Of course, the inspiration for today’s blog is the news that ‘Sir’ Nick Clegg is joining Facebook as Vice President for public relations or some such life-enhancing activity. He wrote at length about his heart-rending decision to move to California in today’s Guardian but didn’t find the space to reveal how much the discredited Zuckerberg will be paying him. Now what could get politics a worse name? In answer to that, I doubt Clegg’s move will have much impact: his fifth column support for austerity couldn’t make his name much worse whatever he does.

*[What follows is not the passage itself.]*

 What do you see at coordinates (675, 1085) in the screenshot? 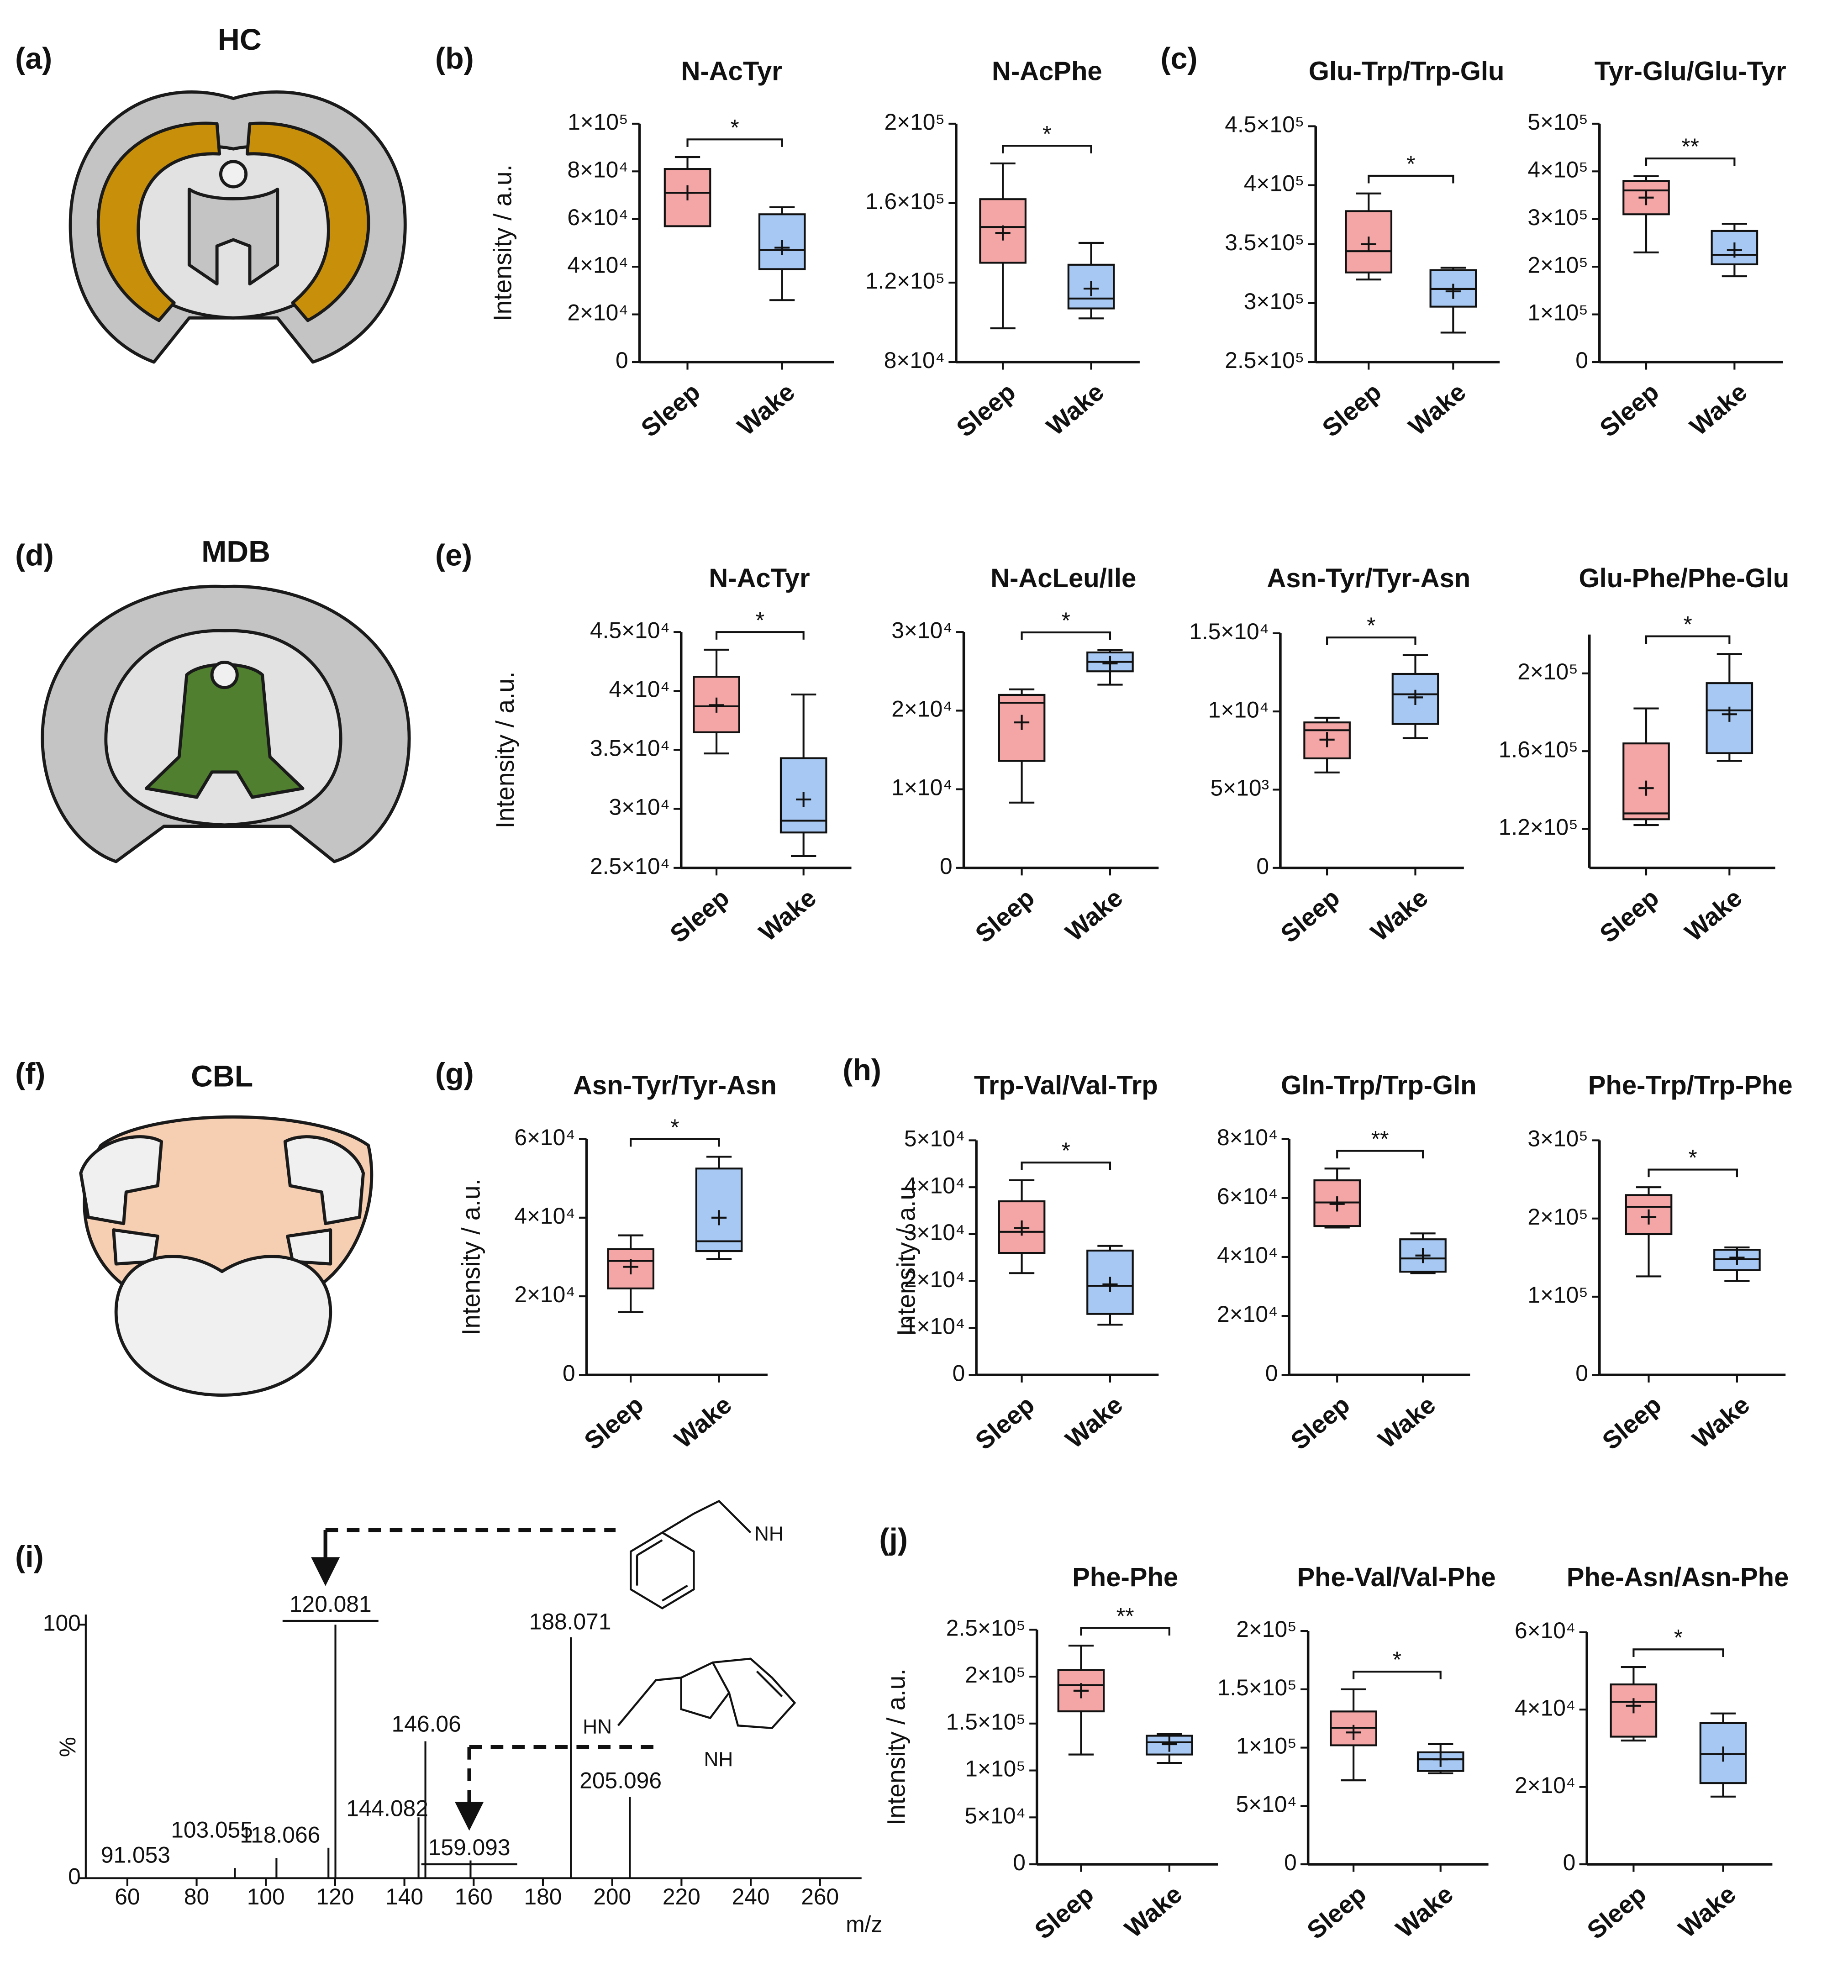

Bernard Porter’s latest blog - on the subject of poppies and remembrance - caught my attention today. He sums up what poppies are meant to mean, and by and large I agree with his view that they are not some sort of triumphalist, militaristic symbol – although it needs to be said that for some that point will be missed, not least I suspect in the upper reaches of an establishment that wishes to conceal many skeletons in its cupboard.
Back in the 70s, when I was in the RAF I refused to buy a poppy, even though they were sold by the (formidable) Station Warrant Officer’s wife. My objection then was that the black plastic centre bore the inscription ‘Haig Fund’ and my limited understanding at that time of the First World War led me to believe that Haig, and a sizable chunk of his class callously treated their troops as a cheap disposable commodity. I also objected to the idea that the human cost of war – and in particular a war which should have been avoided – seemed to be considered a matter of charity, rather than something to be paid for by the state. Indeed, it is still the case that too many ex-service people are left with trauma, physical and mental, which our government seems oblivious to.
During the noughties, and particularly after the 2003 Iraq war, public attendance at remembrance services rocketed and I wonder if after the Iraq debacle politicians learnt a lesson, making them somewhat more wary of going gung-ho into new conflicts. On this I suspect Jeremy Corbyn is firmly in tune with public opinion. There are still, of course, MPs on both sides who would send ‘our boys’ into any situation if it gave them the thrill of looking decisive. I would hope that the poppy could act as a symbol of rebuke to such jingoistic hubris. And the words ‘Haig Fund’ were dropped years ago.
Just lately I have been receiving a few calls on my landline. Such calls have been such a rare occurrence that one almost feels compelled to stand to attention when the phone rings, as I’m sure my grandparents’ generation did when they first had telephones installed. Now of course I can predict with 97% certainty that the caller will have an Asian accent and will be calling from ‘I.T. services’ and will have some urgent and worrying news for me about my computer. Usually at this point my routine has been to hang up, but today, when the call came again, I decided to play the part of a vulnerable old git who didn’t understand anything. This meant that my caller became increasingly impatient, revealing his hand as just another cold-calling (and cold hearted) scammer. I would have kept him on the line for a while longer, but he may have heard my stifled laughter. He tried to call back straightaway, but on not receiving an answer I can only assume that he will have thought his first call had given the doddery old fart a heart attack and had keeled over.